Nguyen Quoc Viet - 1651069
- numpy
- python 3
pip3 install numpy
File: scraper.py
Usage:
- Run scraper.py or call function scrape_web from import
import scraper
url = "https://vnexpress.net/"
links_count,documents = scraper.scrape_web(url,1)
Parameter:
- url: link of page to scrape
- level: maximum recursive level to scrape (0 means scrape only current page)
Return:
- links_count: number of links scraped
- documents: a dictionary of documents content
File: boolean_model.py
Usage:
- Run boolean_model.py or provide documents from web scraper to initialized and use retrieve to get results from query
- Usable operators: and, or, not
import scraper
from boolean_model import BooleanModel
url = "https://vnexpress.net/"
links_count,documents = scraper.scrape_web(url,1)
model = BooleanModel(documents)
res = model.retrieve(query)
- Example query: "việt and nam not mỹ"
File: vector_model.py
Usage:
- Run vector_model.py or provide documents from web scraper to initialized and use retrieve to get results ranking from query
- Input: list of keywords seperated by space
import scraper
from vector_model import VectorModel
url = "https://vnexpress.net/"
links_count,documents = scraper.scrape_web(url,1)

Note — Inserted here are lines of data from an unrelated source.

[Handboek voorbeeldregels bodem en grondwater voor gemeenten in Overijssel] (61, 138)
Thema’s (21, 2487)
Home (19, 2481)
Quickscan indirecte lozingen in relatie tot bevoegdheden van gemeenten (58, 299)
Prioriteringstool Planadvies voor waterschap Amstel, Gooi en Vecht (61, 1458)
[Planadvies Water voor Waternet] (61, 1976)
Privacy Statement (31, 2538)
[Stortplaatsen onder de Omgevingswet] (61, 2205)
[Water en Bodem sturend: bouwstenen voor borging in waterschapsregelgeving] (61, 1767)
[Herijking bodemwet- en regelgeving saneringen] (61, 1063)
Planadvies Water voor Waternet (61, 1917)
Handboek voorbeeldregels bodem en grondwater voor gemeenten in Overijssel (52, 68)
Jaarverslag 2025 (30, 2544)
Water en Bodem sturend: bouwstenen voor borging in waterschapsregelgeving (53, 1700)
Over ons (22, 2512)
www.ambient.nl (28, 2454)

model = VectorModel(documents)
res = model.retrieve(query)
- Example query: "việt nam"
- Run main.py to run everything together. By default, it will scrape https://vnexpress.net/ , with recursive level 1, store all contents in the most frequently use HTML tag on a page as one document. User can then input queries, and results from both Boolean Model and Vector Model will be shown.